## Selected text
Globally distributed in surface regolith; higher concentrations in mature regolith on the lunar maria
Solar-wind-implanted isotope unique to airless bodies. Theoretical fusion fuel that produces no neutrons (clean aneutronic fusion). Interlune (US) and others have raised funds on the thesis. Current applications: medical imaging (MRI), neutron detection, cryogenics — all served adequately by Earth-sourced ³He from tritium decay or natural-gas fields.
No commercial fusion reactor exists. D-³He fusion has higher ignition temperature than D-T fusion, and D-T fusion has not yet achieved commercial breakeven. At 4 ppb average concentration, extracting 1 kg of ³He requires processing ~250,000 tonnes of regolith. Earth-side ³He from tritium decay costs ~$20M/kg today — substantial but not 'unobtainable.' SpaceNews has called helium-3 marketing 'separating market from marketing.'
“The scientific and technological promise of helium-3 fusion is undeniably compelling, yet the economic feasibility of lunar mining remains a formidable challenge, requiring advanced excavation, processing, and transportation infrastructure. The vision of a self-sustaining lunar economy is concrete for well-characterized resources like solar energy and regolith for construction, but the picture gets murkier with helium-3.”

## Source data
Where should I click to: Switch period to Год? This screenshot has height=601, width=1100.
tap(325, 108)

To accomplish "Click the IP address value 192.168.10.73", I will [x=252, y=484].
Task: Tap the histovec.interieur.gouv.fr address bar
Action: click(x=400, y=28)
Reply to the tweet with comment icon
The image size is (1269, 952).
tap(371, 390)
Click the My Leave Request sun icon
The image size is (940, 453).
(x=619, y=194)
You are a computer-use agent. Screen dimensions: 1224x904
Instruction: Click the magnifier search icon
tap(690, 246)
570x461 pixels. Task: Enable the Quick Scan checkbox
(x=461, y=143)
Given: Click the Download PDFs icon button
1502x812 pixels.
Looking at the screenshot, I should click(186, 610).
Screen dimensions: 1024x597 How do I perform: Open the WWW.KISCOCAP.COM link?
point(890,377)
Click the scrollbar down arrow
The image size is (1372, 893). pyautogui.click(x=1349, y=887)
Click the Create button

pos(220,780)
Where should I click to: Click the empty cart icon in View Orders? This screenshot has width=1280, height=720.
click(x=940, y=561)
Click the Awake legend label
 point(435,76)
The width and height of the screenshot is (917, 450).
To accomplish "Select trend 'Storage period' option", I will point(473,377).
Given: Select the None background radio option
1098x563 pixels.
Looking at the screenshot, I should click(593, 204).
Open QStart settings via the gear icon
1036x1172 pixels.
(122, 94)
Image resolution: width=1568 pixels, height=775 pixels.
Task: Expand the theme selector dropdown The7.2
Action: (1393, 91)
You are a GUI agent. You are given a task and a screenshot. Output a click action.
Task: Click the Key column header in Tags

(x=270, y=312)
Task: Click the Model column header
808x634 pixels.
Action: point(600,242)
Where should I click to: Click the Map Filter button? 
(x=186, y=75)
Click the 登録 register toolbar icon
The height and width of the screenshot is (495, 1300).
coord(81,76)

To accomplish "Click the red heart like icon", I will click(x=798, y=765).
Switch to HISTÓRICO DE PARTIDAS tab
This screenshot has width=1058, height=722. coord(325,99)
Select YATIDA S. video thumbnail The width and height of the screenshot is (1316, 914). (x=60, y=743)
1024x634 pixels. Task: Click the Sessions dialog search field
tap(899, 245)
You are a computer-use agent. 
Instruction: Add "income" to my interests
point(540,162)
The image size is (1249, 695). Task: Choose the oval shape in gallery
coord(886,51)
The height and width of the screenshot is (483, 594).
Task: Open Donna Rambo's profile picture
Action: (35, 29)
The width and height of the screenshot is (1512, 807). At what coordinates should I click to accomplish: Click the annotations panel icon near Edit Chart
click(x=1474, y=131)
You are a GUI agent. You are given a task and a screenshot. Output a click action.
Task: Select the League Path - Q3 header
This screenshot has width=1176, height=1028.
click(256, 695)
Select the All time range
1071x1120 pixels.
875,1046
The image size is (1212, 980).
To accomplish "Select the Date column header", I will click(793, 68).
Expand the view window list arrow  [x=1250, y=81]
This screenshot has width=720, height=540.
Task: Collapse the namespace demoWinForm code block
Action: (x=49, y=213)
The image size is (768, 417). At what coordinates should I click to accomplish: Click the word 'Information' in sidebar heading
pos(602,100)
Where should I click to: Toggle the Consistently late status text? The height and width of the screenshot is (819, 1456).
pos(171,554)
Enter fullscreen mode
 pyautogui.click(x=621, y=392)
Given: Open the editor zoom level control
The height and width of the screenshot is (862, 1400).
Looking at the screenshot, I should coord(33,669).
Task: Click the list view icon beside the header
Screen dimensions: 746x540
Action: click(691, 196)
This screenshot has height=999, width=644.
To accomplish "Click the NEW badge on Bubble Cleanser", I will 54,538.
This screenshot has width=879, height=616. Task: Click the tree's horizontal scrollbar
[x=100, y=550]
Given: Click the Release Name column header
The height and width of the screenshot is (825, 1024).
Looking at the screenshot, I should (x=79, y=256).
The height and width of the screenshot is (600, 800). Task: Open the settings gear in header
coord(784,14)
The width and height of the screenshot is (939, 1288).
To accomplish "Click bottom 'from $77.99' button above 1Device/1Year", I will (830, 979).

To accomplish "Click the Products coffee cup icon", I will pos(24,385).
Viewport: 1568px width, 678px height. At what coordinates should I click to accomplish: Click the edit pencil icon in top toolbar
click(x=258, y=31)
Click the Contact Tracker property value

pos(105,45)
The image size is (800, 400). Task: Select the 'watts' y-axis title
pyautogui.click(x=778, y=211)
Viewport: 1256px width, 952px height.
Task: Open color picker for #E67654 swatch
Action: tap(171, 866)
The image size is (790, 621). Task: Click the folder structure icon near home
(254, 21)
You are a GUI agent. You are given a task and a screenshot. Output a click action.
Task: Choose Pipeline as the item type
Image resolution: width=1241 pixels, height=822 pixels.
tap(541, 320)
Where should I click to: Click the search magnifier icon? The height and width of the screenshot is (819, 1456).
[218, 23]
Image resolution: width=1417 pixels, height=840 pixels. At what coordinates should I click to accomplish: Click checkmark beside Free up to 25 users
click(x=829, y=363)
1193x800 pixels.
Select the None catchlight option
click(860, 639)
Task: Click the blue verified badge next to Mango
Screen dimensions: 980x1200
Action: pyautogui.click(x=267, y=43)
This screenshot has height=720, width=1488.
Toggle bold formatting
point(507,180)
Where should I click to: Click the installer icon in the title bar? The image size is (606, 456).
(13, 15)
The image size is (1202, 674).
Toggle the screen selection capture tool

## Exercise brief
Print the stretch of the helium-3 text above from "Globally distributed in" through "or natural-gas fields.", with no change to its wording.

## Result
Globally distributed in surface regolith; higher concentrations in mature regolith on the lunar maria
Solar-wind-implanted isotope unique to airless bodies. Theoretical fusion fuel that produces no neutrons (clean aneutronic fusion). Interlune (US) and others have raised funds on the thesis. Current applications: medical imaging (MRI), neutron detection, cryogenics — all served adequately by Earth-sourced ³He from tritium decay or natural-gas fields.